Receiver operating characteristics curve (ROC) of the NDI-G change scores, “clinically improved” and “clinically not improved” patients as indicated in the patient`s global impression of change scale. The area under the curve (AUC) is 0.78

Discussion

The aim of this study was to evaluate the NDI-G`s sensitivity to change over time and its ability to distinguish between chronic neck pain patients categorized as “clinically improved” and “clinically not improved”, as assessed by the PGIC. NDI-G and PGIC correlated moderately at seven weeks follow-up. The ROC using the PGIC as an external anchor resulted in an AUC value of 0.78 (95% confidence interval 0.64 – 0.91), which indicates moderate, but acceptable responsiveness [33].

Several studies investigated the responsiveness of the NDI in different languages, patient cohorts and clinical settings [17,18,19,20,21,22,23,24,25,26,27,28]. Six studies evaluated responsiveness in chronic neck pain patients [17, 19, 21, 24, 26, 28]. The correlation coefficients between NDI change scores, different external anchors ranged from 0.32 for the PGIC (Pereira, Cruz, 2015) and 0.71 global perceived effect (GPE) [24].

One important aspect that could have influenced the outcome in such responsiveness studies is the measurement tool which was used as an external anchor.

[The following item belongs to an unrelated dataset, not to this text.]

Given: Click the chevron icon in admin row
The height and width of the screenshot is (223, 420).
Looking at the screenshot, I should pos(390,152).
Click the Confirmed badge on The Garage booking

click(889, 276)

Tools used were the functional rating index (FRI) [26], global perceived effect (GPE) [24], global rating of change (GRS) [17, 21] and patients` global impression of change scale (PGIC) [19]. Eventually, this might influence comparison of the results as the different measurement tools might have different underlying constructs. AUCs ranged between 0.33 [26] and 0.96 [24]. Nevertheless, the present study`s AUC results are nicely in line with the results of Young et al., who reported an AUC of 0.79 [17]. Interestingly, they used a comparable short follow-up time of three weeks and included participants with or without upper extremity symptoms [17]. Furthermore, the results of the present study are close to the results of Johansen et al., 2014, who reported a AUC of 0.70 [21], but contrary to Young et al., 2009, Johansen et al. used a follow-up of two years [21]. Compared to both studies, the sample size of the present study, with a follow-up sample of 46, was rather small, but reached comparable results. All other studies found deviant results. Monticone and colleagues, 2015 reported an AUC of 0.96 for the Italian version [24], whereas Salehi et al., 2019 reported an AUC of 0.33 for the Persian version [26] and Pereira et al., 2015, with a similar follow up and external anchor (PGIC) as the present study, reported and AUC of 0.59 for the Portuguese Version [19]. Another study be Takeshita et al., 2013 that used the PGIC as external anchor, did not report any AUC [28]. Additionally, the patients in these studies [19, 28] differed in baseline characteristics from those in the present study the mean value of the NDI was higher and the patients were treated by multimodal physiotherapy and surgery [19, 28].

The main limitation of the present study was its sample size of 50 patients at baseline, which is the minimal sample size recommended [34]. Nevertheless, the results are well comparable to those of NDI versions in other languages, which might indicate robustness of the results despite the limited sample size. Additionally, the chiropractic treatment was not standardized. However, outcome measures were not compared between, but only within individuals and thus, treatment characteristics might have affected recovery, but not the study results. Furthermore, generalizability of the results is limited, due to the clinical characteristics of the sample, e.g. low baseline NDI scores.

Conclusion

NDI-G emerged from this study as sensitive to capture changes over time. Its responsiveness is acceptable and comparable to similar studies on the NDI in other languages. Together with the results of the previous study on the reliability and validity of the NDI-G, NDI-G can be recommended for research and clinical settings in neck pain in German speaking countries.